The issue for you, as it is for many others, is how to bridge the
chasm to restore social relations. It seems that to a large extent
that chasm is unbridgeable. Those who find discourse with the larger
society impossible retreat into a cult. Usually, though, the
disengagement with larger society is only to the extent necessary for
one's psychic health. A set of beliefs may be held by a group that is
suffiently large to place much of one's social life within it's
comforting embrace (such as church-centered mutual employment, social
life, stores, family). Contact with society at large is sufficiently
limited so that one can hold one's breath for those times when
surrounded by evil spirits associated with the "world".

And yet, despite logic, the chasm between supertition and naturalism
is often enough bridged in practice. I'm not sure how, but love is a
powerful force that can weld people together so tightly that they are
able to build into their words, their behavior and thought certain
rules of disengagement, to yield when yielding is necessary, to be
forebearing when that seems a herculean task.

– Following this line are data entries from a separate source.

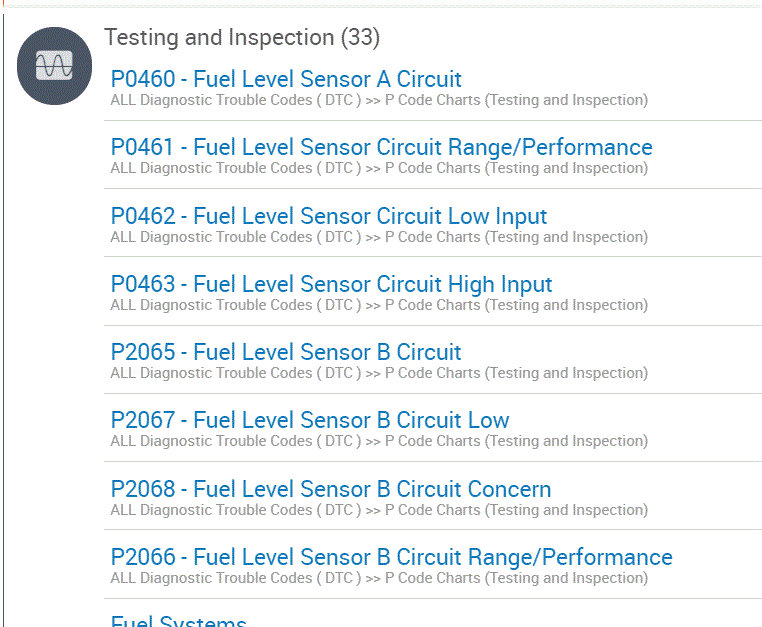View P2066 Sensor B Circuit Range/Performance
The width and height of the screenshot is (762, 627).
(x=391, y=557)
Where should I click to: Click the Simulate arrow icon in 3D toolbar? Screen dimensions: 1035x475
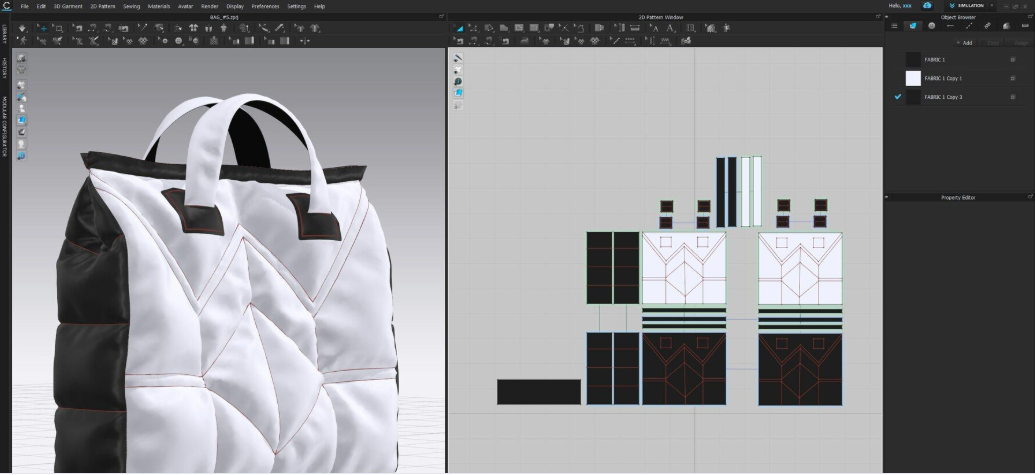[x=22, y=28]
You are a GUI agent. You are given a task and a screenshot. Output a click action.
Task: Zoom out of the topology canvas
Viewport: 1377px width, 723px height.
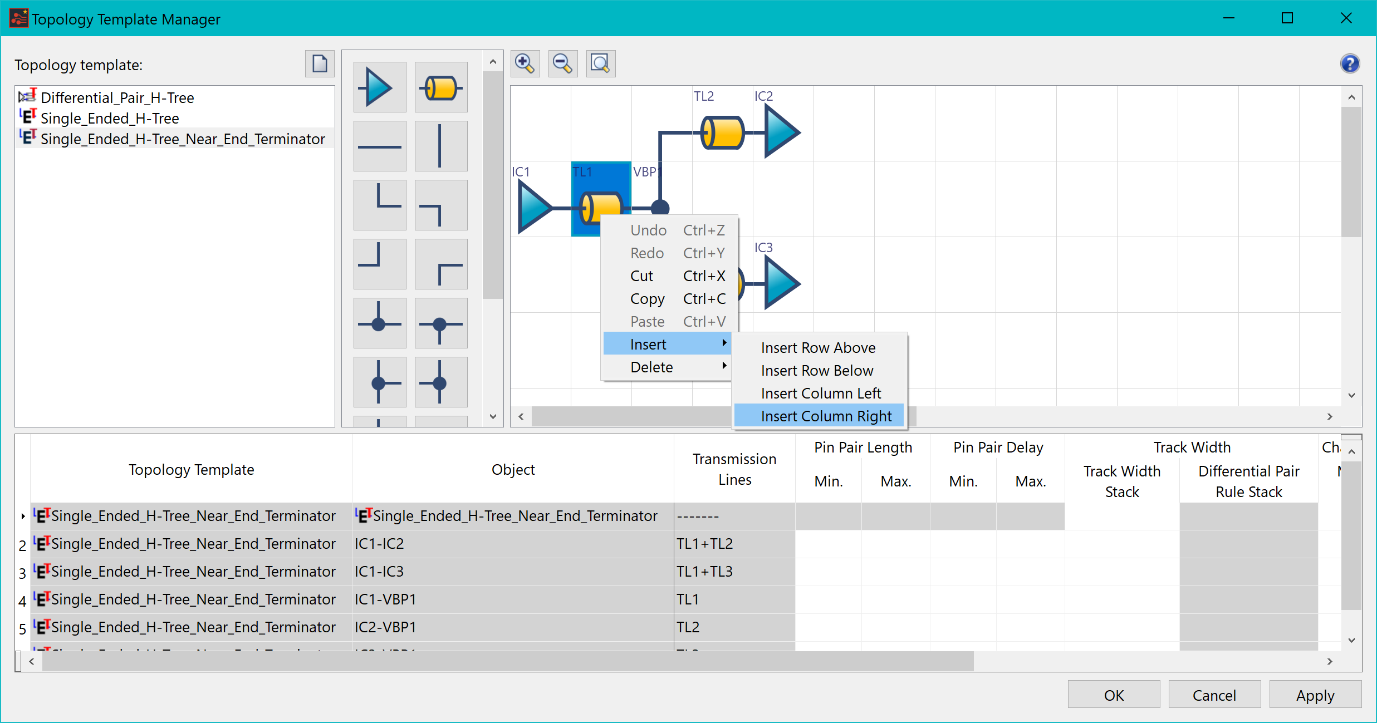coord(563,64)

Love can also, just as
importantly, construct regions of engagement that fortify a
relationship in matters that don't involve the
naturalism/supernaturalism dichotomy.

I hope you understand that I'm no expert at all, but merely one who
has experienced a situation not unlike your own. My sense is that your
goal to change your relatives from their mistaken ways is quixotic and
destructive. You have your own axioms of which you are hardly aware,
and which may also involve superstition (if you are a Christian, for
example).

Voudou is embedded in Haitian culture, and so is unassailable, and a
challenge to it is a challenge to the social fabric. An effort to
relieve your relatives of their illusions is contradictory, a threat
to the family solidarity you would preserve. I suggest that a partial
solution would be to build areas of mutual engagement, of trust, and
of loving care which are fairly independent of your basic assumptions.